Ames Sasha K, Gardner Shea N, Marti Jose Manuel, Slezak Tom R, Gokhale Maya B, Allen Jonathan E
Center for Applied Scientific Computing, Lawrence Livermore National Laboratory, Livermore, California 94550, USA;
Global Security Computer Applications Division, Lawrence Livermore National Laboratory, Livermore, California 94550, USA;
Genome Res. 2015 Jul;25(7):1056-67. doi: 10.1101/gr.184879.114. Epub 2015 Apr 29.

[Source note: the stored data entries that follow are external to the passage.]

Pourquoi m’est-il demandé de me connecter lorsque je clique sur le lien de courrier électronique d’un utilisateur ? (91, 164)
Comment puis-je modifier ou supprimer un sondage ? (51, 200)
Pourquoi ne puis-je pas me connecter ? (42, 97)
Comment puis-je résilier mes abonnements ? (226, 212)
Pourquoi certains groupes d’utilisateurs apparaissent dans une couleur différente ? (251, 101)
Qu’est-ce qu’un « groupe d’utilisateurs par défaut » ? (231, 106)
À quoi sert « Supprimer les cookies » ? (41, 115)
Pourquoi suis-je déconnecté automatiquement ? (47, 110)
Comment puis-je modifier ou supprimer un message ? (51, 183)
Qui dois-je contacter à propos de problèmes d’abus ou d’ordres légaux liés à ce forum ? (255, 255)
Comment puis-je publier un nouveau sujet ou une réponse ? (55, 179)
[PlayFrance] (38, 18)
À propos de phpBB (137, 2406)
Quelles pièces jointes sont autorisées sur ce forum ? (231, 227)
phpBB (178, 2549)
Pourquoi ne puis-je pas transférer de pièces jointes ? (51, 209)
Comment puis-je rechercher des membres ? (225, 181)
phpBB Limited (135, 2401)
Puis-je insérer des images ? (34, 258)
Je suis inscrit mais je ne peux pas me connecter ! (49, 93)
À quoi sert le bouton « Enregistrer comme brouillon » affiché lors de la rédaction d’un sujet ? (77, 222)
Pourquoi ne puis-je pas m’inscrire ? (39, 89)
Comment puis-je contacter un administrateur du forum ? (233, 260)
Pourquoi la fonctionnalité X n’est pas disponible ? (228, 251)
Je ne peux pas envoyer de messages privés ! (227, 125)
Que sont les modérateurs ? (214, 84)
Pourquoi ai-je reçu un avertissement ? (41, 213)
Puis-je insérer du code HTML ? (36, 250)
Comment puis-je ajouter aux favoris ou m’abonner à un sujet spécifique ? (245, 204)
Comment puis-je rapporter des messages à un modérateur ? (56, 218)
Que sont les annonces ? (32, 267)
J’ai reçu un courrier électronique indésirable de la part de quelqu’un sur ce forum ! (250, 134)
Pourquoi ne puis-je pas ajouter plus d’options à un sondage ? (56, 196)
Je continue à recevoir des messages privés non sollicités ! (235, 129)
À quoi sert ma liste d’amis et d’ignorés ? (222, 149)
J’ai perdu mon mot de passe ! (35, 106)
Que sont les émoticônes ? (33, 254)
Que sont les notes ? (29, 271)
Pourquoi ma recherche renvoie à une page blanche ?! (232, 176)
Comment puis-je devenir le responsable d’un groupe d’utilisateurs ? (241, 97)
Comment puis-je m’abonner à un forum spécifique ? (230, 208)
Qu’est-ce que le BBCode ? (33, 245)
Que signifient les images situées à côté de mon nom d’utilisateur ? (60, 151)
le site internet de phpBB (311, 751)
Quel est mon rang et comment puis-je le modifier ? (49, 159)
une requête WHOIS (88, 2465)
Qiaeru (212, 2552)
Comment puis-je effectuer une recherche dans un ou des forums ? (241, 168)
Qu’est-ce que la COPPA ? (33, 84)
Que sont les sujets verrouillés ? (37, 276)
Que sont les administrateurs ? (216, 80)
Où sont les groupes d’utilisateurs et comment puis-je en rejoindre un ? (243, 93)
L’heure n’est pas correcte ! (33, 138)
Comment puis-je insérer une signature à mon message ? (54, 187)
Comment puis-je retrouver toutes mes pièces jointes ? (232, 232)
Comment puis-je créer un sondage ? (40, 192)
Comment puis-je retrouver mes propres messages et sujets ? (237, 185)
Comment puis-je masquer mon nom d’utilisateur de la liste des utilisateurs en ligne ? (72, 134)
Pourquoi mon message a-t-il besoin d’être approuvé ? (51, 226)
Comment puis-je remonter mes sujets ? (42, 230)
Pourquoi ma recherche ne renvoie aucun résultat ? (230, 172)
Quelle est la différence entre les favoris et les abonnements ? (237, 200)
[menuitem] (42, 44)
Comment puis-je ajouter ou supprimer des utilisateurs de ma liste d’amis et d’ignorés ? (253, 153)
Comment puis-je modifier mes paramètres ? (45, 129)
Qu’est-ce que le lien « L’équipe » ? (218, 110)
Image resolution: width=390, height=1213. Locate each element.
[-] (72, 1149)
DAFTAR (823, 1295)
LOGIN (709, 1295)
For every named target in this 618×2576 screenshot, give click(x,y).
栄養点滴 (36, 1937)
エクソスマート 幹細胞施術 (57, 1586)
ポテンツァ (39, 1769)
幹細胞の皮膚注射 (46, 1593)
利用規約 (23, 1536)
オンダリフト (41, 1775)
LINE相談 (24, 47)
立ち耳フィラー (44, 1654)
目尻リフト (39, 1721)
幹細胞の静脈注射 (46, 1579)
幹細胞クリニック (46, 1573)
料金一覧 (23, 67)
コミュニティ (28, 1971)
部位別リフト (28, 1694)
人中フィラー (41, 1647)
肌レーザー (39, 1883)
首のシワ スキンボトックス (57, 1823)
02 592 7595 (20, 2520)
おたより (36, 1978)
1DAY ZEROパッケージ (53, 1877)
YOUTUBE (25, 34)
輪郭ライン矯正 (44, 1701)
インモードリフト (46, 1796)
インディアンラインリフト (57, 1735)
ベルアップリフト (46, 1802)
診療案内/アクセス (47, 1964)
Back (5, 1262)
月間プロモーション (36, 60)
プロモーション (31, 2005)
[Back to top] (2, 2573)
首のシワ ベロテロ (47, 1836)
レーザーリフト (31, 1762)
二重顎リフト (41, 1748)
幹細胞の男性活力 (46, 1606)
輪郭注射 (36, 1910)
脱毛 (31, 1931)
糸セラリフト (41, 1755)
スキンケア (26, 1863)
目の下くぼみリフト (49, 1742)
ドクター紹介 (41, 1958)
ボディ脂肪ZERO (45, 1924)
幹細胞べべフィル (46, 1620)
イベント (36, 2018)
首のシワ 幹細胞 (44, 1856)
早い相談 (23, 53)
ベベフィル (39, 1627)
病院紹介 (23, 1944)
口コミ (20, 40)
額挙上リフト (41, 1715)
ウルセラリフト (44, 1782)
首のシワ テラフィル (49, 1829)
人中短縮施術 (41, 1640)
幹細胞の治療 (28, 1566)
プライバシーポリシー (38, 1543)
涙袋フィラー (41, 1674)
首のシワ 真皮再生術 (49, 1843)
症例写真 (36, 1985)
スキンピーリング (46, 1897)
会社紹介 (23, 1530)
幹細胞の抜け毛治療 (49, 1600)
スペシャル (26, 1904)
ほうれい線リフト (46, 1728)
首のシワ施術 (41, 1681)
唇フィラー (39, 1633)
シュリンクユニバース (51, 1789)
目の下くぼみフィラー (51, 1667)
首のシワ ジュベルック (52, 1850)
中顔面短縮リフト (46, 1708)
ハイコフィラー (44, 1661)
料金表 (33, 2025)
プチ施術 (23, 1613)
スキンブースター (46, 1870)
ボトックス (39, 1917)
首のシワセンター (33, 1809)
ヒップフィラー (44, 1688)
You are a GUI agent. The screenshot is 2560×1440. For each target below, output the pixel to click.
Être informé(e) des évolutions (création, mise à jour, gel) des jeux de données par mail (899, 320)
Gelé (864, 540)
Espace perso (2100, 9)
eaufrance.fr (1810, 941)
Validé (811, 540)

Identifying causative disease agents in human patients from shotgun metagenomic sequencing (SMS) presents a powerful tool to apply when other targeted diagnostics fail. Numerous technical challenges remain, however, before SMS can move beyond the role of research tool. Accurately separating the known and unknown organism content remains difficult, particularly when SMS is applied as a last resort. The true amount of human DNA that remains in a sample after screening against the human reference genome and filtering nonbiological components left from library preparation has previously been underreported. In this study, we create the most comprehensive collection of microbial and reference-free human genetic variation available in a database optimized for efficient metagenomic search by extracting sequences from GenBank and the 1000 Genomes Project. The results reveal new human sequences found in individual Human Microbiome Project (HMP) samples. Individual samples contain up to 95% human sequence, and 4% of the individual HMP samples contain 10% or more human reads. Left unidentified, human reads can complicate and slow down further analysis and lead to inaccurately labeled microbial taxa and ultimately lead to privacy concerns as more human genome data is collected.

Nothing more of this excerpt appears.